Monday, January 13, 2020

Identity and Promise - Sermon on Baptism of Our Lord Sunday - Matt. 3:13-17

Sermon preached by Pastor Daniel Locke on January 12, 2020 @ St. Mark's Lutheran Church in Jacksonville, FL
Listen to the Sermon here

Matthew 3:13-17

13 Then Jesus came from Galilee to John at the Jordan, to be baptized by him. 14 John would have prevented him, saying, "I need to be baptized by you, and do you come to me?" 15 But Jesus answered him, "Let it be so now; for it is proper for us in this way to fulfill all righteousness." Then he consented. 16 And when Jesus had been baptized, just as he came up from the water, suddenly the heavens were opened to him and he saw the Spirit of God descending like a dove and alighting on him.17 And a voice from heaven said, "This is my Son, the Beloved, with whom I am well pleased."


SERMON
As pastors, I think we’re discouraged from picking favorites.  I know it’s not the right thing to do, and it’s not fair to give preference to one over another.  But I need to be honest and tell you that I think Baptism is my favorite sacrament of the Lutheran sacraments. At least, for right now.  

To be fair, both sacraments, Baptism and Holy communion are abundant expressions of God’s grace.  In both, the graciousness of God’s mercy and the promise of abundant life are freely given.  Both are gifts to God’s people in which God again affirms the promise that all might have life and have it abundant.  Both are affirmations of God’s forgiveness of sins.  Both are important and both are foundation to the life of the community of faith.  But, I have to say, there is something about Baptism that warms for soul and affirms my faith.  Something about the water that draws me into the arms of our maker, healer, and redeemer.

Baptism gives us identity.  Identity in Christ.  Identity as children of God.  And forever and ever, there isn’t a thing that can diminish, remove, or compromise that identity.  The font is where the labels of the world wash away.  The font stands as the foundation of our inheritance to life and life eternal.  God created.  God claims.  God names.  In the waters of salvation, all doubts of who we are are washed away.  In the sacrament of the water, God names us beloved.  And everything else about our lives ripples out from the fundamental, grace-filled truth.

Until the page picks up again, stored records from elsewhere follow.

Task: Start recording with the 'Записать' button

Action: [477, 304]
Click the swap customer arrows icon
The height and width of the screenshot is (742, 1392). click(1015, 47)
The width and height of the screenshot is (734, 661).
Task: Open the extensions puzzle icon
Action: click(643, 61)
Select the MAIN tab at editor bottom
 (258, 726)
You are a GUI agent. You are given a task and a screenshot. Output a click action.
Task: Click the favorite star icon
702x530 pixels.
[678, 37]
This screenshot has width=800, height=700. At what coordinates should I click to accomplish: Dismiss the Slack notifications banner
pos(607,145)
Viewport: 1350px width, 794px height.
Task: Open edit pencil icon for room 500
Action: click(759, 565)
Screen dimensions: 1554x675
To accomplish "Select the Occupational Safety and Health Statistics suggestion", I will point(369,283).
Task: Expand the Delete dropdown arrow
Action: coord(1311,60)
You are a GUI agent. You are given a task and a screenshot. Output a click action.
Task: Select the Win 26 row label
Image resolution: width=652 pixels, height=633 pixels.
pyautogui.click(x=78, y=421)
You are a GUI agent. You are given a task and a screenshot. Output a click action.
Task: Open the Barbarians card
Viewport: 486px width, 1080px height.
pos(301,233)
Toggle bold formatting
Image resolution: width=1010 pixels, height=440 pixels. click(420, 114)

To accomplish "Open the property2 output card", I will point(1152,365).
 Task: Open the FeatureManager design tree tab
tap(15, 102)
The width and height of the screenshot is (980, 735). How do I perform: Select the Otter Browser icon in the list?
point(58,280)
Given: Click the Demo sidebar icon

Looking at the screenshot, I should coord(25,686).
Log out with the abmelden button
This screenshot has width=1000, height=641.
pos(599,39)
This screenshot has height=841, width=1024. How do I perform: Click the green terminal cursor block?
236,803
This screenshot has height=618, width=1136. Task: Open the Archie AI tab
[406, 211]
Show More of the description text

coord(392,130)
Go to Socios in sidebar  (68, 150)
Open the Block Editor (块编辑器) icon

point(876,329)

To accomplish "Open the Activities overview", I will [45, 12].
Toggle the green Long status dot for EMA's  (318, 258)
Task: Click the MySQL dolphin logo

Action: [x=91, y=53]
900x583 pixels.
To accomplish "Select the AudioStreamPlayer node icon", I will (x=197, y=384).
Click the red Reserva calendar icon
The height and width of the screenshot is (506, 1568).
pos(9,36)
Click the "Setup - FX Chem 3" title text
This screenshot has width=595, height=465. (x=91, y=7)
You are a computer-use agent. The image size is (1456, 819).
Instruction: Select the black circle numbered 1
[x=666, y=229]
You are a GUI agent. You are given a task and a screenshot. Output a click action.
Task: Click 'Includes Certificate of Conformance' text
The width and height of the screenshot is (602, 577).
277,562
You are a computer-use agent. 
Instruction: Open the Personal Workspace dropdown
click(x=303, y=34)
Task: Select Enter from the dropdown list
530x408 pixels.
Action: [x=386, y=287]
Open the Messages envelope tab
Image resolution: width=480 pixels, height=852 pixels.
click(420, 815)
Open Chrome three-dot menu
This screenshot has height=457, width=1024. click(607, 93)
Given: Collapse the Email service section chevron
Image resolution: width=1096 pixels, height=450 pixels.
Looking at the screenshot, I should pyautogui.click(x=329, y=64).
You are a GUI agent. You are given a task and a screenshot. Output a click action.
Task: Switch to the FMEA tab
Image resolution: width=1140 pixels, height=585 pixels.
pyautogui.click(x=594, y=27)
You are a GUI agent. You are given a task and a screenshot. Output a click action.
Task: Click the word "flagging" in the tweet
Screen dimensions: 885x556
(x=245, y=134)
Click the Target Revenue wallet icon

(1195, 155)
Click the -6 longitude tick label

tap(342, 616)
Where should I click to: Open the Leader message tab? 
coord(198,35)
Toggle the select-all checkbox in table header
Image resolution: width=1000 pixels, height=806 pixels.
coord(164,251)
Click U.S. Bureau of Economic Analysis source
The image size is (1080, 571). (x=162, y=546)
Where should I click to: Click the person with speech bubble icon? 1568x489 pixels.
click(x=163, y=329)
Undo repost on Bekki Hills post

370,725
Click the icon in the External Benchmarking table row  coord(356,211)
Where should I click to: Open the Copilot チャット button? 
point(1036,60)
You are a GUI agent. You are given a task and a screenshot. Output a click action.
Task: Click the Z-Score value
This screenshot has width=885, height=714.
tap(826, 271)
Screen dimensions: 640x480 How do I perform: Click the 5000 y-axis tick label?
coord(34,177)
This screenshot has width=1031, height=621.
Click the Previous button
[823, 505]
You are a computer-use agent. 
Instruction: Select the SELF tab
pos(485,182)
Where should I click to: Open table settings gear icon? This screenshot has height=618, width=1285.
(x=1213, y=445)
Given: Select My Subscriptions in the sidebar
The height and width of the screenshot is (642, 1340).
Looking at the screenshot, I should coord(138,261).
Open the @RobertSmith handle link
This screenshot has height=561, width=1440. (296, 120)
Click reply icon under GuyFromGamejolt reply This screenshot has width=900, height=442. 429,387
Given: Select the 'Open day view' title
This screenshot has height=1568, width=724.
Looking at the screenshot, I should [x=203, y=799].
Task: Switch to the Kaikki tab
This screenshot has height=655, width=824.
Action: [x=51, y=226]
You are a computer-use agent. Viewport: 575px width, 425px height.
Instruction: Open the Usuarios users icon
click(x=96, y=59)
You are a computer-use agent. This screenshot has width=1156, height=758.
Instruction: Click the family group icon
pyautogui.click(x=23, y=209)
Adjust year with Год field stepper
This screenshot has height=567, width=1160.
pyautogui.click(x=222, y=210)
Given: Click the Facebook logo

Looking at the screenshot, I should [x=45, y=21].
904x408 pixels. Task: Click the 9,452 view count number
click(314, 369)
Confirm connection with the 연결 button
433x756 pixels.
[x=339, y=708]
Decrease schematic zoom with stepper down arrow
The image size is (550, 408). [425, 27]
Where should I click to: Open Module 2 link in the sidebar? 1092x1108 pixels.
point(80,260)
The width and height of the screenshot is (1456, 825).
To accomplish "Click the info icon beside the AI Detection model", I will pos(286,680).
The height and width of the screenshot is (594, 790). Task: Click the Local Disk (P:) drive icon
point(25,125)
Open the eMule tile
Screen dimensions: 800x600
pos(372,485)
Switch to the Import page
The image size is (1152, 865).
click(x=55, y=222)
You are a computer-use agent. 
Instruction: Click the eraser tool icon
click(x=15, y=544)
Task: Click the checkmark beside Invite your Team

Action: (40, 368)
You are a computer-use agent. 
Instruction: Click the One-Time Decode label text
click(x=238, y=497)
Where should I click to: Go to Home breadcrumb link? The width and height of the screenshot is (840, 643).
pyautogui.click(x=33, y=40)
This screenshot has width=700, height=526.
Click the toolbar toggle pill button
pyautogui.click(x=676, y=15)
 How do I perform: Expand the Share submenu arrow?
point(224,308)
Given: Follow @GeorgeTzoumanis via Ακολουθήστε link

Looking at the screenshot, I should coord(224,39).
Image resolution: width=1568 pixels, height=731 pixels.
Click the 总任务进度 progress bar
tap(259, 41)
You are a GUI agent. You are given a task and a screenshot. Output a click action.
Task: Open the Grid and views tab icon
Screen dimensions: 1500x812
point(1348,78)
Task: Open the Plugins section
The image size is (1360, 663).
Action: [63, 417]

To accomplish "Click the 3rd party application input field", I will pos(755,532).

On one of my first Sunday here 2.5 years ago, I was standing in the back by the font before worship and in came Pastor Bernie Jorn.  We had only met once before at the Oktoberfest meet and greet before I was called, and we had had a brief conversation on the phone about supplying at St. Mark’s.  But other than that, we didn’t really know much about each other.  And as I stood there waiting to start the announcements at 9:30, he came through the door and he said, “Good morning.”  Good morning, I said.  Then he looked at the me, then the font, then me, and he said “Hey, would you mind splashing me.”

It caught me off guard because while I safely assumed he meant, will you touch the water with your thumb and make the sign of the cross on my forehead...it took everything in me not to take a handful of water and pour it on his head and say, “Pastor Bernie Jorn, remember that you are named and claimed in the waters of life, sweet child of God, and nothing will ever change that.”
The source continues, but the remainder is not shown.